_Task to carry out:_
Pick every line with "computer" from the material below.

_Provided entries:_
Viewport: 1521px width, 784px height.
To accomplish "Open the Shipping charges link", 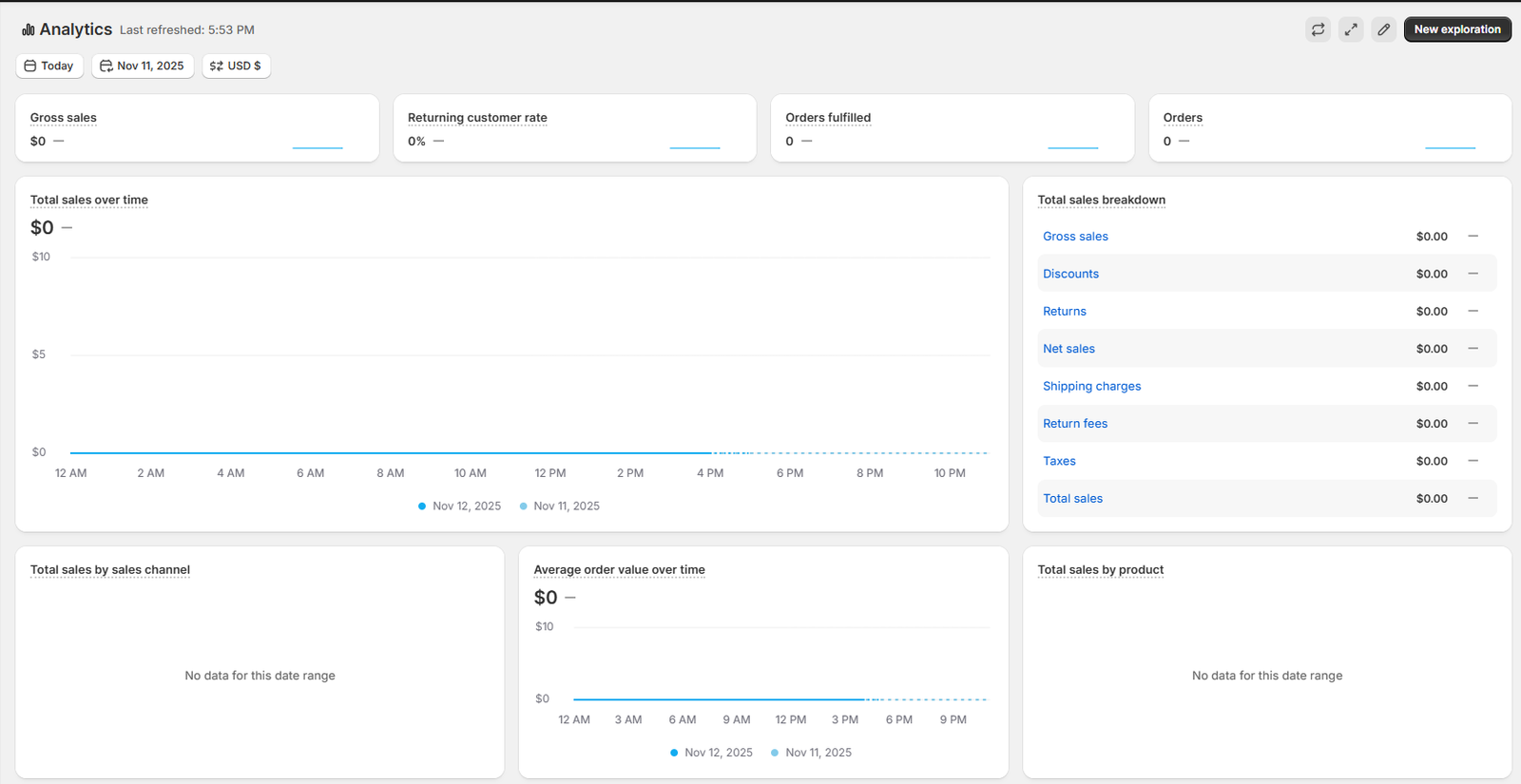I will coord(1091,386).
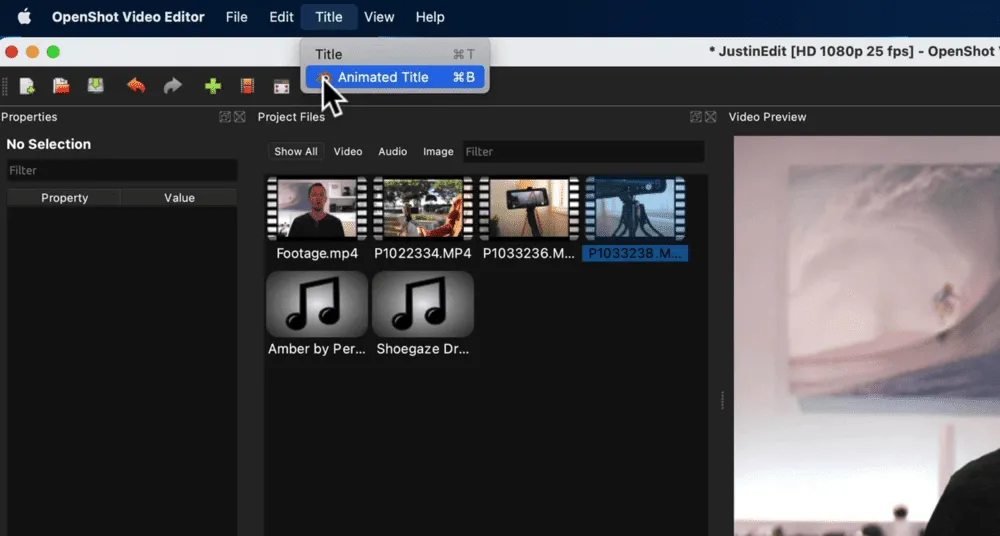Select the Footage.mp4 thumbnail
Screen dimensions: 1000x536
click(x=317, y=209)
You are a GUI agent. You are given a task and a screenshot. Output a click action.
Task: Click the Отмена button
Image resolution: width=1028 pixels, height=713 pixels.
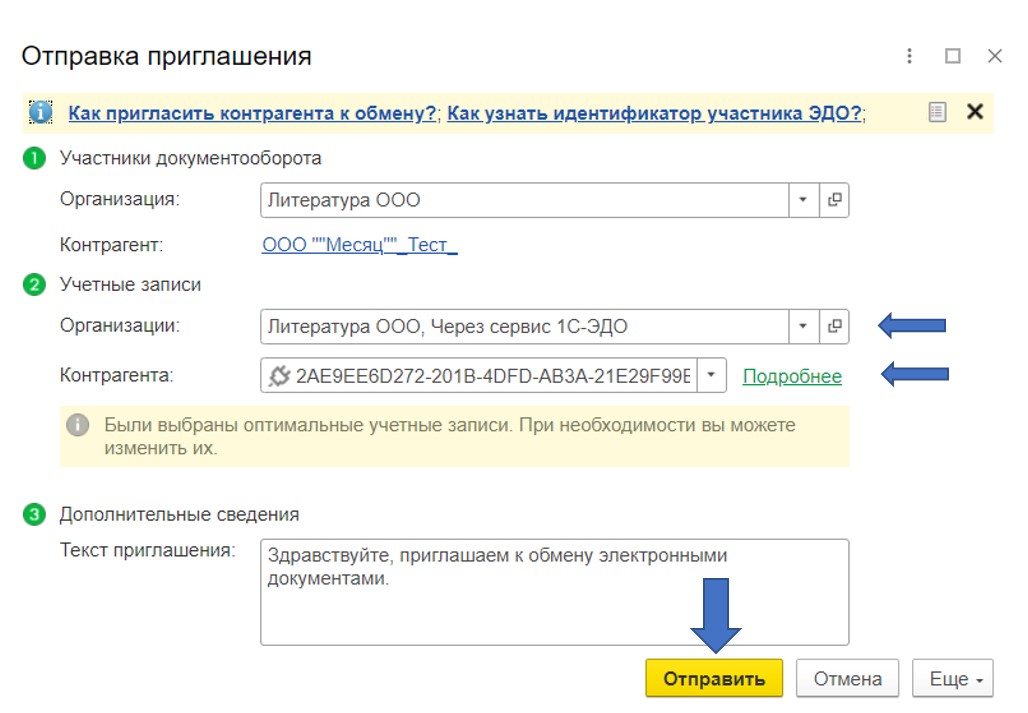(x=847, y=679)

--

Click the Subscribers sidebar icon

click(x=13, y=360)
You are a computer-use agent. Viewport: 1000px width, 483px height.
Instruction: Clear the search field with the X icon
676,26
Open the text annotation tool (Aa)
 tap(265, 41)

==

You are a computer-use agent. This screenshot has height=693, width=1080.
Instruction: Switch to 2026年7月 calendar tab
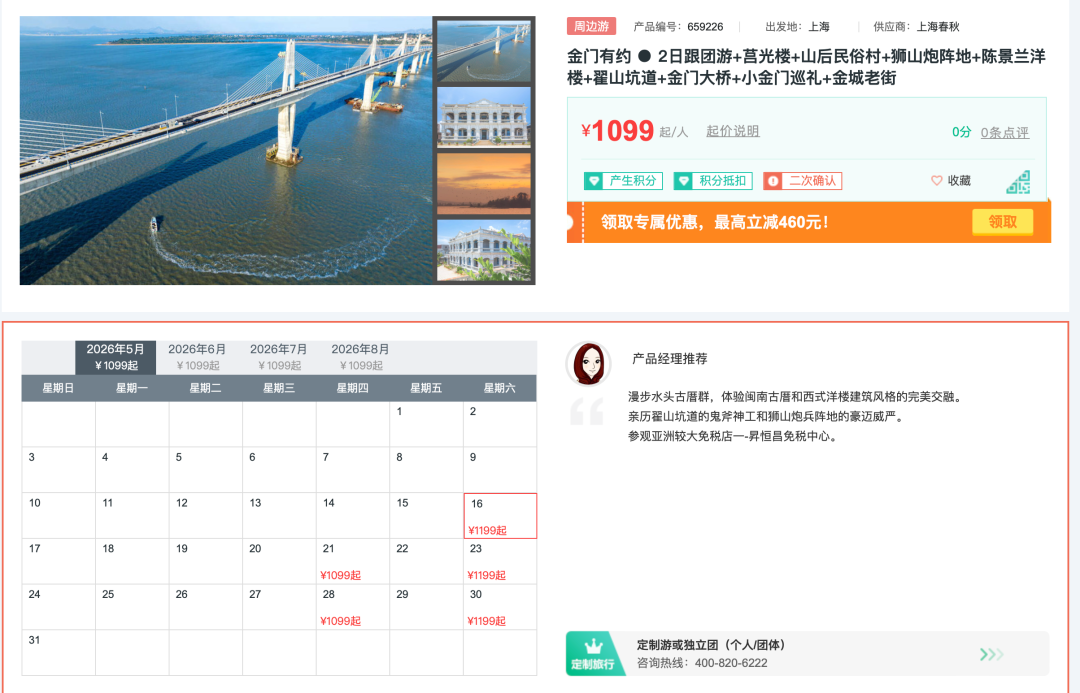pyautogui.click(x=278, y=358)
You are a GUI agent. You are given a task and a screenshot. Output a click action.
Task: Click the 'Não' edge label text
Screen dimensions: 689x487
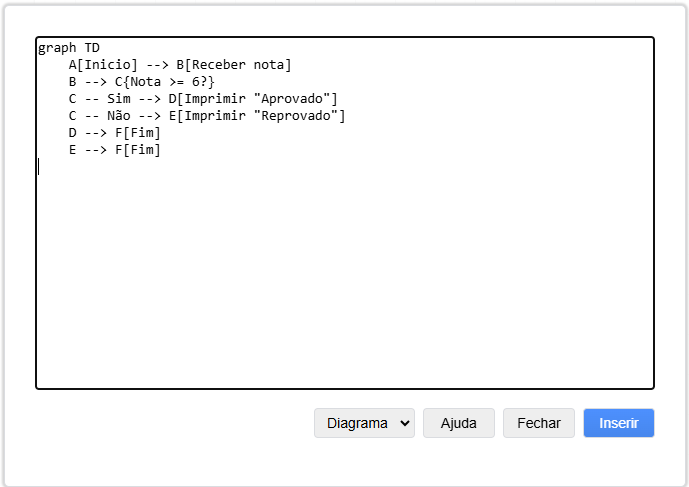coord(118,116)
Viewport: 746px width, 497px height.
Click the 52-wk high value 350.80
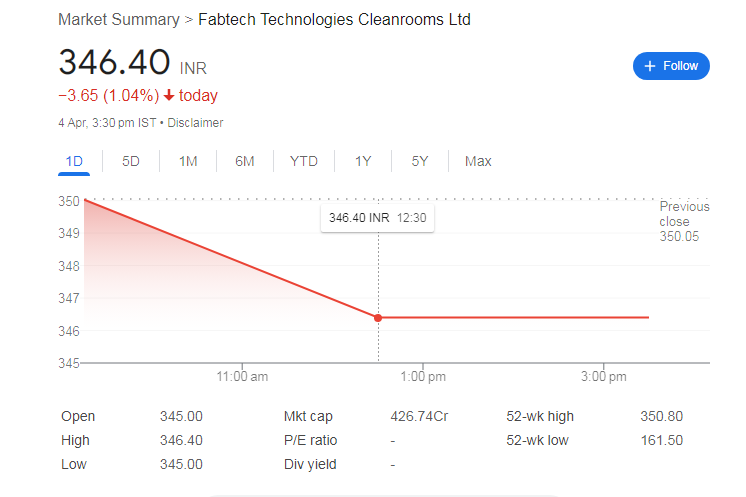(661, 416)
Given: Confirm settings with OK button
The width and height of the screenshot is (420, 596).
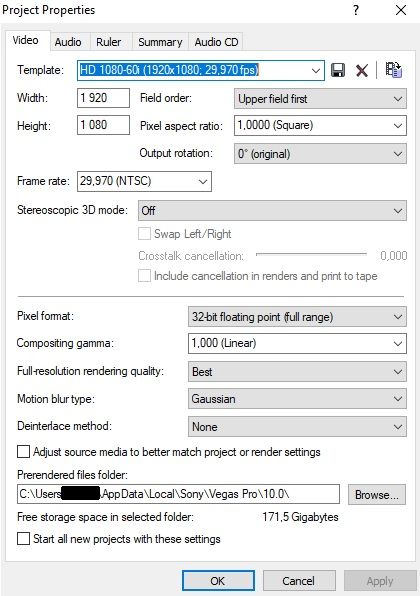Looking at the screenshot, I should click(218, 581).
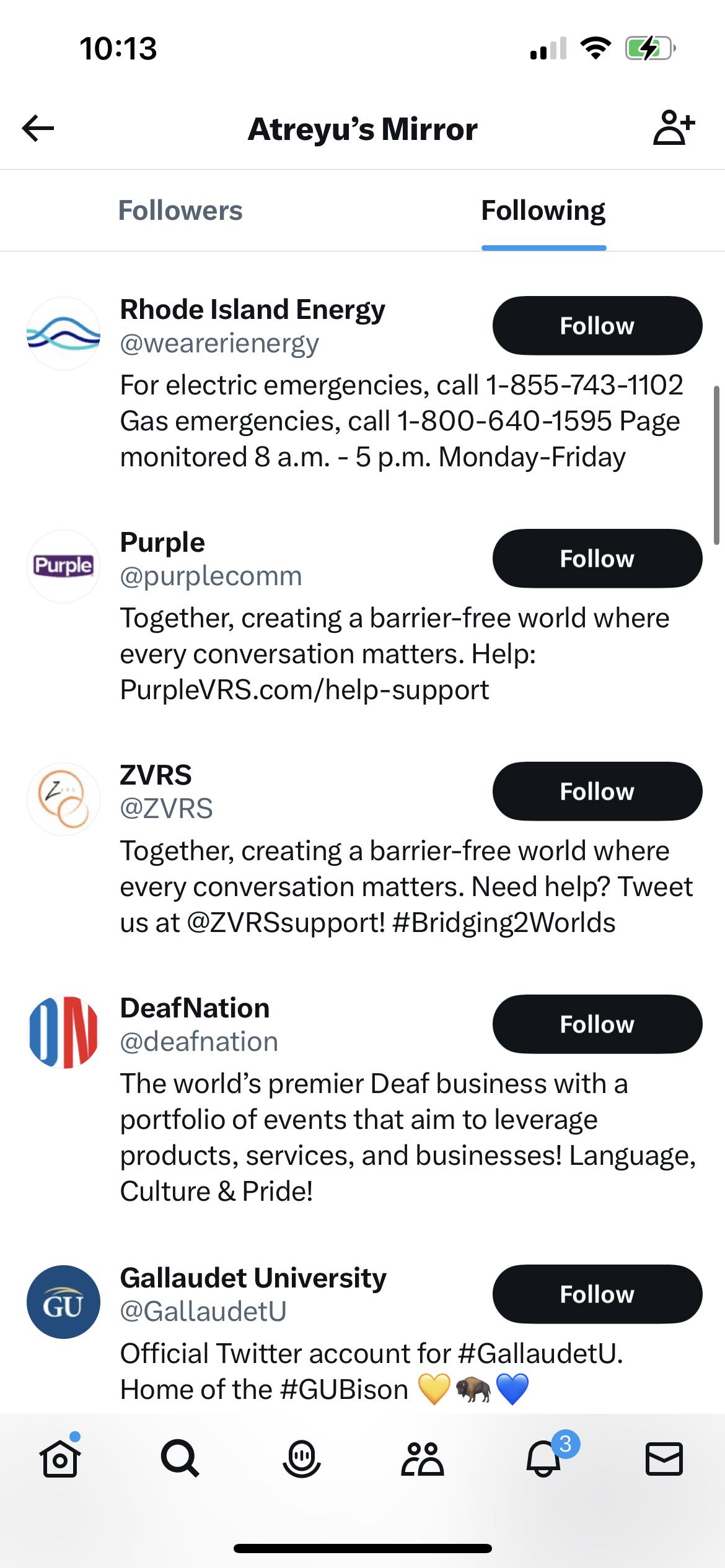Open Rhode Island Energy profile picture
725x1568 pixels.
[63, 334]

_Finished exercise:_
You are a computer-use agent. Viewport: 1000px width, 483px height.
You are a computer-use agent. This screenshot has height=693, width=1080.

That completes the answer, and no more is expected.